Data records
# # # #

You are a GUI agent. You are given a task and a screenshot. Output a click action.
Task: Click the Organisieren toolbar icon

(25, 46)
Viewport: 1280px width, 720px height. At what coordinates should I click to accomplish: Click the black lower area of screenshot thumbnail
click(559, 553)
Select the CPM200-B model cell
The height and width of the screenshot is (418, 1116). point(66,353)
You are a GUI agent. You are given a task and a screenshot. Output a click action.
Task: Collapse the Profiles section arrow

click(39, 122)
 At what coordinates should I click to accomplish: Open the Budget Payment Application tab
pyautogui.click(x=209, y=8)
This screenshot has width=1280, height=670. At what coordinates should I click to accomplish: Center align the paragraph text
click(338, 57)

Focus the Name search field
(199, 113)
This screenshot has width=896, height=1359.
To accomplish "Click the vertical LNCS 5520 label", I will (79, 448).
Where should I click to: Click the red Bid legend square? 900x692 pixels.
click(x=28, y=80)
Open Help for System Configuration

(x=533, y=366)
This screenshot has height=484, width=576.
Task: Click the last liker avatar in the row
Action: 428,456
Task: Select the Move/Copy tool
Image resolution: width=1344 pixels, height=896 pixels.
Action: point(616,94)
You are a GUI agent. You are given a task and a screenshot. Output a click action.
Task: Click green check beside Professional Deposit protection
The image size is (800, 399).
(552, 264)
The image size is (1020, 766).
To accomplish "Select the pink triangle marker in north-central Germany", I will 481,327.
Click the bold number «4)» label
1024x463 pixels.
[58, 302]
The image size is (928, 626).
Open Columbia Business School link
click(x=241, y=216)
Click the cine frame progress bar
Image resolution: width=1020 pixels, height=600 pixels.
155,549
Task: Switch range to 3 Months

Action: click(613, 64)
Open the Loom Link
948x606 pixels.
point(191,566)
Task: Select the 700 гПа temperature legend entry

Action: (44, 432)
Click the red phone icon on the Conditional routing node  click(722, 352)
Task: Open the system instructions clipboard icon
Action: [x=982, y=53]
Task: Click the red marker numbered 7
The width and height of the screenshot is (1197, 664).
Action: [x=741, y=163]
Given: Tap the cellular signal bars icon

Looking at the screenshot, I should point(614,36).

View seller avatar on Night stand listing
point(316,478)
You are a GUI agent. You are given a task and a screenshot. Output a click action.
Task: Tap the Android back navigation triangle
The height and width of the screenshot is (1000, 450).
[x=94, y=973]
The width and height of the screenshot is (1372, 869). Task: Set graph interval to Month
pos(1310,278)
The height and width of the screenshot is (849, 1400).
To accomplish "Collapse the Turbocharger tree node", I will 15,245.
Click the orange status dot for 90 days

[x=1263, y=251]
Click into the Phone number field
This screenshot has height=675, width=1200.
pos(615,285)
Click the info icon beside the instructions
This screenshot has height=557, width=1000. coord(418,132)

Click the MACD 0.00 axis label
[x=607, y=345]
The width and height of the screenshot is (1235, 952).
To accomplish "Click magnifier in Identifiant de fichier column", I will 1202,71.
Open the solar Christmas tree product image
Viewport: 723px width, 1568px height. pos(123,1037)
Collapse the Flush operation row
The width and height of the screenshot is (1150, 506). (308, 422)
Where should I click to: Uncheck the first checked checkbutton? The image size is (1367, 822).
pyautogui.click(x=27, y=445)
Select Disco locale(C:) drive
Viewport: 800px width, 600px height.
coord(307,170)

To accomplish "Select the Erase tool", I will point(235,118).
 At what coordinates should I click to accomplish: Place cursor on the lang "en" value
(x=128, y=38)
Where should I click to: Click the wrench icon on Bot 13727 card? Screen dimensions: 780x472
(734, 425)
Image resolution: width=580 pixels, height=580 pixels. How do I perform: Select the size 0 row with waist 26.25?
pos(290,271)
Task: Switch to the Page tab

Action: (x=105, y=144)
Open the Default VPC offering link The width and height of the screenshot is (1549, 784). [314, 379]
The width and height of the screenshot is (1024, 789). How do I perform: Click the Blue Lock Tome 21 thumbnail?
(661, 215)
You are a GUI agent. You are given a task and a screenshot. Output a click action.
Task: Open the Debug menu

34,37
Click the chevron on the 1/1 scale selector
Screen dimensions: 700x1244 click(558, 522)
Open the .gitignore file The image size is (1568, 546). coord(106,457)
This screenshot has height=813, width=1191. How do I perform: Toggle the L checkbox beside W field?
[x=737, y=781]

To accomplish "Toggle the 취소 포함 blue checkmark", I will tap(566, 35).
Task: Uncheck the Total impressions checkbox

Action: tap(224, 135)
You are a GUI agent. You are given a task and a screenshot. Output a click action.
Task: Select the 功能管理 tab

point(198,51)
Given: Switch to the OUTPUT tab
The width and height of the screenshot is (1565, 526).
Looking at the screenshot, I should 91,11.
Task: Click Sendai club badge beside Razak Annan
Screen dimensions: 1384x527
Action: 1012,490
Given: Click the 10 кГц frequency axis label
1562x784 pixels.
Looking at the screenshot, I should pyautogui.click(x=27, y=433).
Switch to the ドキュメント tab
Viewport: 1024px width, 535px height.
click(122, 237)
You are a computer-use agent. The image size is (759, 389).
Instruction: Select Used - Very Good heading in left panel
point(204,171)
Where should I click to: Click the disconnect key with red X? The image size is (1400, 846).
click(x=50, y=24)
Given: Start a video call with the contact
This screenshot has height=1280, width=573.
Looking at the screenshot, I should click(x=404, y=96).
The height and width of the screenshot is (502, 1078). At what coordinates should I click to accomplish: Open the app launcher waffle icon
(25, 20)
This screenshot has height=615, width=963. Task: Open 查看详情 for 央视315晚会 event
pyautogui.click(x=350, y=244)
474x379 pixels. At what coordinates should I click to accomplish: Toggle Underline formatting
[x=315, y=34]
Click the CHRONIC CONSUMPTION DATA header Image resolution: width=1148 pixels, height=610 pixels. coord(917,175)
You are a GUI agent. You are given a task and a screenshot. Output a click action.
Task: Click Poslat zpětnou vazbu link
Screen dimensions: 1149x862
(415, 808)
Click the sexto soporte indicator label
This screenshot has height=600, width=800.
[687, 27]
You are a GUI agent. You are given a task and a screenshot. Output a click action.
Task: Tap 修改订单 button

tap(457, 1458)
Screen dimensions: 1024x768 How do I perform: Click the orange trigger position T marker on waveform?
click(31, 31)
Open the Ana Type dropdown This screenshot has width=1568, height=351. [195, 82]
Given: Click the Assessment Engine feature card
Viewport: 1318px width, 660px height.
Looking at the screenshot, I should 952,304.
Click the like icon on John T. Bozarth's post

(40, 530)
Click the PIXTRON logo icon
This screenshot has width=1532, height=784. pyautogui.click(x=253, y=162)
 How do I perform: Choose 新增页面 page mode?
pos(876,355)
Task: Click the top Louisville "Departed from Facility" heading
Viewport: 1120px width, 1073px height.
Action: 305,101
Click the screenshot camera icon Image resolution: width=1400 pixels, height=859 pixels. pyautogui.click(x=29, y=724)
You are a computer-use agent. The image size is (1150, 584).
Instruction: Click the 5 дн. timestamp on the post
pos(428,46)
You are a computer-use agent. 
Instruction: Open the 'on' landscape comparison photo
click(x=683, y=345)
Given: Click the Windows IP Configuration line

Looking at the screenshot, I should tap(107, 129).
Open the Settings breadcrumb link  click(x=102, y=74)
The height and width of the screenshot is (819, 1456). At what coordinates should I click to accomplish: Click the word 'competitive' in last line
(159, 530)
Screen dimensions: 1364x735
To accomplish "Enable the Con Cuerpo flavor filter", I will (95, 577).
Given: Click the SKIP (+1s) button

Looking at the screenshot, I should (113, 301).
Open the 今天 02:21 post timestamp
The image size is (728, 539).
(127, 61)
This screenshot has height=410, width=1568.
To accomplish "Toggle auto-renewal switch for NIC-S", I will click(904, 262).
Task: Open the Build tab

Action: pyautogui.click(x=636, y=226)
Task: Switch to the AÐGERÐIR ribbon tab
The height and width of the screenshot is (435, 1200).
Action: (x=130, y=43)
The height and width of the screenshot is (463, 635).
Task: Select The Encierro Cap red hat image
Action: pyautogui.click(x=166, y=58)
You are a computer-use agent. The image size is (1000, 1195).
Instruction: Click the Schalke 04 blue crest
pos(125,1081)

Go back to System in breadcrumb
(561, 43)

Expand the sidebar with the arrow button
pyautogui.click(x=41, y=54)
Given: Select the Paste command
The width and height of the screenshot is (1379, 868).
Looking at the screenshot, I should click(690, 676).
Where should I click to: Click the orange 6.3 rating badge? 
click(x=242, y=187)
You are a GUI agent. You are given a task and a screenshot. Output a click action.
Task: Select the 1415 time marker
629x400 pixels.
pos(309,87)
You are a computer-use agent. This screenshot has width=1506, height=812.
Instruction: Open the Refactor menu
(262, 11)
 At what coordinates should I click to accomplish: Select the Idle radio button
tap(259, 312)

# # # #

**Problem to solve:**
Pull every line that holds the string "triangle" out of the records.

**Answer to this problem:**
To accomplish "Select the pink triangle marker in north-central Germany", I will 481,327.
Task: Tap the Android back navigation triangle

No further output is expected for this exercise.